I just learned how to reset the airbag light... Anyway - it reminds me of a cross country road trip in a 2000 Nissan Frontier - towing a 5,000 lb Fifth Wheel... When the gas mileage dropped at high altitudes, Nissan told me to disconnect the battery, turn the key on, hold the brake down for 30 seconds, and then reconnect the battery, start the engine for 30 seconds, shut it off, turn the key on for 5 seconds, then start the truck and do a 0-60MPH full throttle run, and then stop, shut off the truck, and that reboots it....

I'm not 100 percent correct if that was the EXACT order, but it was very similar to that procedure to reset the computer so the sensors can re-adjust and reset - kinda like re-booting your PC...
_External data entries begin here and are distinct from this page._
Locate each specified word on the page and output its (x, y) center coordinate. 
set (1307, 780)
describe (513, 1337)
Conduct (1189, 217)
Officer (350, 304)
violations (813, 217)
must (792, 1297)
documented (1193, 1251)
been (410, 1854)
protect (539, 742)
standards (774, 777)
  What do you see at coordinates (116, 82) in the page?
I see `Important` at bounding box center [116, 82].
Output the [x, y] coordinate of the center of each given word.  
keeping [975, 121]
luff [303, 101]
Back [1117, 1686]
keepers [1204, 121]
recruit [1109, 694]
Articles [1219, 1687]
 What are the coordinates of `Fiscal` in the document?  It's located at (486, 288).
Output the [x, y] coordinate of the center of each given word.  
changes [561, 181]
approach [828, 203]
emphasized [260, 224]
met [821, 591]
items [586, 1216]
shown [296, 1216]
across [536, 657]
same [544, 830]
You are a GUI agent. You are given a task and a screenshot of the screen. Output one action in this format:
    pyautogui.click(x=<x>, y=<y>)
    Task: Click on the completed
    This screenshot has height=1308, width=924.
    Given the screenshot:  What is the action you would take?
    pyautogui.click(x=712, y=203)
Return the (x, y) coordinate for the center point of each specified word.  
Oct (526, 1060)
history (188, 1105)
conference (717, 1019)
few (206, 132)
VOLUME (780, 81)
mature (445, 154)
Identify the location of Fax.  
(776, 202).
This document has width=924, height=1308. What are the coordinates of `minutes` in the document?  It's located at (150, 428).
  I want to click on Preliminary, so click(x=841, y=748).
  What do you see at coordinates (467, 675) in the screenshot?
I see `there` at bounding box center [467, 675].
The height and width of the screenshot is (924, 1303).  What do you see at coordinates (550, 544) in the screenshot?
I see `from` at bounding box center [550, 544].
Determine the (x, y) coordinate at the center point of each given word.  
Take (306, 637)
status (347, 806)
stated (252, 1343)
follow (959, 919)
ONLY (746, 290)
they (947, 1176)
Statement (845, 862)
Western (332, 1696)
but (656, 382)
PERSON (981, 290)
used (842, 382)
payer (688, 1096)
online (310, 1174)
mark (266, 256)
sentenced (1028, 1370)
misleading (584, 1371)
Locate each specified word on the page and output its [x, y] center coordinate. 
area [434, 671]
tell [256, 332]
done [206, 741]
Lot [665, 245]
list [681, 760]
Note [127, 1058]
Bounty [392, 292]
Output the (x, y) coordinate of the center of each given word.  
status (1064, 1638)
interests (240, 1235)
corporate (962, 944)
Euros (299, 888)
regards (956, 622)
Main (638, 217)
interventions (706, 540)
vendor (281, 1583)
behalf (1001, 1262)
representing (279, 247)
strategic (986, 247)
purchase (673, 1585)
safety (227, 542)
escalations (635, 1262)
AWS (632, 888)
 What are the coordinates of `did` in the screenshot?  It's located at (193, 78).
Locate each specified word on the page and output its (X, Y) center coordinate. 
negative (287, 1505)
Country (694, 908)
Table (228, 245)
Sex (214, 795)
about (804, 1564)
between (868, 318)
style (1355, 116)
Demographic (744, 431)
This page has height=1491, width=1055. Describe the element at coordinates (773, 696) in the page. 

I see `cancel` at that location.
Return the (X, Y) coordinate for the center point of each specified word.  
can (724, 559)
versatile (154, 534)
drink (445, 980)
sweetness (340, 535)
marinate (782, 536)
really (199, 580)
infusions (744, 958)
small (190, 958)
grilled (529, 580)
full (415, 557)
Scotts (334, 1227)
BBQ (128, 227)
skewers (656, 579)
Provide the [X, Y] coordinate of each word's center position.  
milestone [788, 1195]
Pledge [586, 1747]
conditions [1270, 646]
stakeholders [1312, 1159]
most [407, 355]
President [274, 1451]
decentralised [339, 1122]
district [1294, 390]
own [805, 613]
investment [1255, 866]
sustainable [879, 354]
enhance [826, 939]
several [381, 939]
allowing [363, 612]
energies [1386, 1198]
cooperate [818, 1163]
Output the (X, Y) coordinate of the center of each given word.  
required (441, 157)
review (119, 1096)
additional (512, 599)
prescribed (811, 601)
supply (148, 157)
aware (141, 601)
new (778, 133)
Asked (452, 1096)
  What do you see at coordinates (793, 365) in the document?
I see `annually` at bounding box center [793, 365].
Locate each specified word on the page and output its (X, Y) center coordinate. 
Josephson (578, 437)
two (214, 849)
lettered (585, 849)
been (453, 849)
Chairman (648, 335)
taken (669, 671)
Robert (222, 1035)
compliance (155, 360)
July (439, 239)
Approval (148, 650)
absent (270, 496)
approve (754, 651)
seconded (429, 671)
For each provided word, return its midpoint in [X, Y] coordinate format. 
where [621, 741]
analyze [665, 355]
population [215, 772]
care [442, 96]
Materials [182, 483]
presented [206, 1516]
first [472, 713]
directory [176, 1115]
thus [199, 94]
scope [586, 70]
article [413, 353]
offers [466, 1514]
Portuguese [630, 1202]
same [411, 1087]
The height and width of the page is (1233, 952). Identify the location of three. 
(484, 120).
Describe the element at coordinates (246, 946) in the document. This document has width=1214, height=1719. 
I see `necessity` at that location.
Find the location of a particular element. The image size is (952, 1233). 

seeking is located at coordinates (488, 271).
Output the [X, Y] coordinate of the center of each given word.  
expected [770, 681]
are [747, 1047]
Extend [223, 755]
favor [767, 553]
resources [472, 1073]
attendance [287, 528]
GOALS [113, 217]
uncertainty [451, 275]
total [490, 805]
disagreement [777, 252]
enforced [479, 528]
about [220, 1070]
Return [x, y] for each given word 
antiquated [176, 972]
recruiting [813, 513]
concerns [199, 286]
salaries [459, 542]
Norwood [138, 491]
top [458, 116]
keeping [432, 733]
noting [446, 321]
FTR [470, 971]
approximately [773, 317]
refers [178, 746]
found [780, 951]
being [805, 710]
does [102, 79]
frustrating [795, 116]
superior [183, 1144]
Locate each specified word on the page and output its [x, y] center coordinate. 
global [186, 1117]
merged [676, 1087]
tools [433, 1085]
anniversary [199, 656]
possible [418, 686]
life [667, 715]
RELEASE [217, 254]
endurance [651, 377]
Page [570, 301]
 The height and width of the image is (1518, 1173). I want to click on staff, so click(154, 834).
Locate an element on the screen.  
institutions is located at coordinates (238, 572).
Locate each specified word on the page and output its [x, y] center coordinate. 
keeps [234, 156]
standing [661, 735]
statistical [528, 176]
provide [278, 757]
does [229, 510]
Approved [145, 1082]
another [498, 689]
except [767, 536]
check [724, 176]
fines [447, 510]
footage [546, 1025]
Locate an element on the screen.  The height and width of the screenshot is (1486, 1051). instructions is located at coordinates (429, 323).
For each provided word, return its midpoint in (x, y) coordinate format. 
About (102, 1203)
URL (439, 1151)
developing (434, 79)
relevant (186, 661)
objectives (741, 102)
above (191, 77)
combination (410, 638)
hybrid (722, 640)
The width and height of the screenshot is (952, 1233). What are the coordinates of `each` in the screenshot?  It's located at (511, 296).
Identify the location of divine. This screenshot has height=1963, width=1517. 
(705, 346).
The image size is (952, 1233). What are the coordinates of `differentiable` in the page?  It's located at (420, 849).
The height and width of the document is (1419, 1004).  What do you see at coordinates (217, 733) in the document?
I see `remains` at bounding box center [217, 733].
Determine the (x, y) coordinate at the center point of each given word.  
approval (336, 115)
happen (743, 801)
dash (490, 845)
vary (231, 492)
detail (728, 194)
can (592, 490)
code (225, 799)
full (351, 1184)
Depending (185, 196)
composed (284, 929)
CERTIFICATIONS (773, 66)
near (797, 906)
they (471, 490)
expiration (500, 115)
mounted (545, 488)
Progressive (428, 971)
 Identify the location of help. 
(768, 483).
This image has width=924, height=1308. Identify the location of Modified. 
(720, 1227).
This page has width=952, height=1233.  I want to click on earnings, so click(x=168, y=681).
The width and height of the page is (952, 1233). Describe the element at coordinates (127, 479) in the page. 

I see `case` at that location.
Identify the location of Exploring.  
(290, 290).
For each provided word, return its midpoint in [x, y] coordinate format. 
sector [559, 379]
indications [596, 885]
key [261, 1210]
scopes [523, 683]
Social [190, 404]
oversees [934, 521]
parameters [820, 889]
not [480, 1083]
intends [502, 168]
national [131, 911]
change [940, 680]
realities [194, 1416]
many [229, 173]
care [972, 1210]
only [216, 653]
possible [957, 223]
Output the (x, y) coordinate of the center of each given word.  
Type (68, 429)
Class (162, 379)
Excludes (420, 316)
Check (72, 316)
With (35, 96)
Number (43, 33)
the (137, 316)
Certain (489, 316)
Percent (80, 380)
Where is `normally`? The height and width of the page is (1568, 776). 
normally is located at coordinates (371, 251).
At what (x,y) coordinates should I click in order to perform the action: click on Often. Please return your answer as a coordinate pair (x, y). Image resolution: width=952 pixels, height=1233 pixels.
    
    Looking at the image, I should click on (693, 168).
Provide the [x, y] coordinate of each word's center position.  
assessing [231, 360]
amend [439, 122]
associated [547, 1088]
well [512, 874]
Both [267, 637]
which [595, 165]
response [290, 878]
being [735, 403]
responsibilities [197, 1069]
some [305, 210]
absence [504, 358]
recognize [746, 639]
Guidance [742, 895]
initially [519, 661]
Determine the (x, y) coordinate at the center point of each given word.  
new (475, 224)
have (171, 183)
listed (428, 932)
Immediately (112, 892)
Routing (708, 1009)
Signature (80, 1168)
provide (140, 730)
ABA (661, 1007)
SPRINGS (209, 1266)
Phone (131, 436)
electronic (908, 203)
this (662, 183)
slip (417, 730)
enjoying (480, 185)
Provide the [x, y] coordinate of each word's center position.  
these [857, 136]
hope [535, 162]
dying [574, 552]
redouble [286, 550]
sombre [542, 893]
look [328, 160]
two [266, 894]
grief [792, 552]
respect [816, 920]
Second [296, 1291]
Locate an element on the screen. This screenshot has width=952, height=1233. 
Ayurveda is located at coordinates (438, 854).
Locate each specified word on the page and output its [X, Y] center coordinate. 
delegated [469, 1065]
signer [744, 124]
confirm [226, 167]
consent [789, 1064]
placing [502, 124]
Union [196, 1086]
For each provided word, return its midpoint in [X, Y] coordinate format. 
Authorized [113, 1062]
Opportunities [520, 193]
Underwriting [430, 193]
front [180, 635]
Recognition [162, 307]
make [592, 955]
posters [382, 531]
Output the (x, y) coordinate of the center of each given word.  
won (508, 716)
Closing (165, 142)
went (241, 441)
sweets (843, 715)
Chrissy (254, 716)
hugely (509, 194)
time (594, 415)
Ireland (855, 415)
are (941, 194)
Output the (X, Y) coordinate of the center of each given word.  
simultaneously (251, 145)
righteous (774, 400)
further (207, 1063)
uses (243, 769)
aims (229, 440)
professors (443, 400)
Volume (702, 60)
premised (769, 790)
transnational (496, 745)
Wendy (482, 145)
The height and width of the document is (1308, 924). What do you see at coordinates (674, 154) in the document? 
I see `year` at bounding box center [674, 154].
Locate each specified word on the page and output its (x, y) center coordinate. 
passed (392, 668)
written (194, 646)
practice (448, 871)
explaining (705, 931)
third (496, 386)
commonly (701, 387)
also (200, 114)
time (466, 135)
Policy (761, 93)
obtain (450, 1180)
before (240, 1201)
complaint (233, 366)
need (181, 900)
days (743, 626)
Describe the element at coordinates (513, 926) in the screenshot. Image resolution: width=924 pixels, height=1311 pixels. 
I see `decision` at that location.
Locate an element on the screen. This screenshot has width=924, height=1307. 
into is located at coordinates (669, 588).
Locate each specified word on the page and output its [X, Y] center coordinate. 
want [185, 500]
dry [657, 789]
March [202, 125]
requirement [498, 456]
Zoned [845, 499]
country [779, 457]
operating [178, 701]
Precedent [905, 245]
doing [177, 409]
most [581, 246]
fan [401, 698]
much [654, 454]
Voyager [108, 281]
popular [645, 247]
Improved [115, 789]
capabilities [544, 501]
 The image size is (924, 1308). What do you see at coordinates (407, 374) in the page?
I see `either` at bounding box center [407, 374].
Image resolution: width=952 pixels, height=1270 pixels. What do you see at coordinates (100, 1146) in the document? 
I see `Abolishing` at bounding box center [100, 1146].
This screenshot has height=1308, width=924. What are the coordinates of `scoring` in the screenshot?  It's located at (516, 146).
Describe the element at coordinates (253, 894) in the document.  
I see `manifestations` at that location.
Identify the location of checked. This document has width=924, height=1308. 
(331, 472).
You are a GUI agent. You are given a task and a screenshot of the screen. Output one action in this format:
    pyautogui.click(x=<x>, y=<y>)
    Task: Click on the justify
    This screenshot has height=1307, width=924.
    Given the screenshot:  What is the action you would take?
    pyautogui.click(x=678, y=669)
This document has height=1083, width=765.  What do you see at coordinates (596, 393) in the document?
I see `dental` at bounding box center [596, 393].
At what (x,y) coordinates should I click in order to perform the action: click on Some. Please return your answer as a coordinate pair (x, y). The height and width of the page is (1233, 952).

*DOES ANYONE KNOW HOW TO RESET THE 2005?
ARE THERE ANY OTHER FEATURES?
IS THERE A POWER-PROGRAMMER FOR THE 2005?*

Any help is appreciated!!! Thanks in advance!










From another post said:


> If you have the airbag light, it will show steady for a few seconds (the manual says 7 secs) after you turn the key from off to on (but not start) and then start to flash. Here is how to reset it.. 1. Turn the key from off to on.
> 
> 2. Watch the airbag light closely. It will stay on for a few secs. and then as soon as it blinks off (the start of the flashing), turn the key off instantly.
> 
> ...


----------



## SDBryan (Aug 2, 2005)

Anyone know how to reset the Computer?

Unplugging it only resets the trip meter and radio memory...

I would like to reset the ECU so it runs better at sea level.. (Not that it isn't running well already!)


----------



## SDBryan (Aug 2, 2005)

*I think I found it!!!!*


> Due to legal requirements in some states and
> Canadian Provinces, your vehicle may be required
> to be in what is called the &#147;ready condition
> &#148; for an Inspection/Maintenance (I/M) test of
> ...


Does anyone know exactly what it does?


----------



## MaxQuest (Sep 11, 2004)

Waist Gas!


----------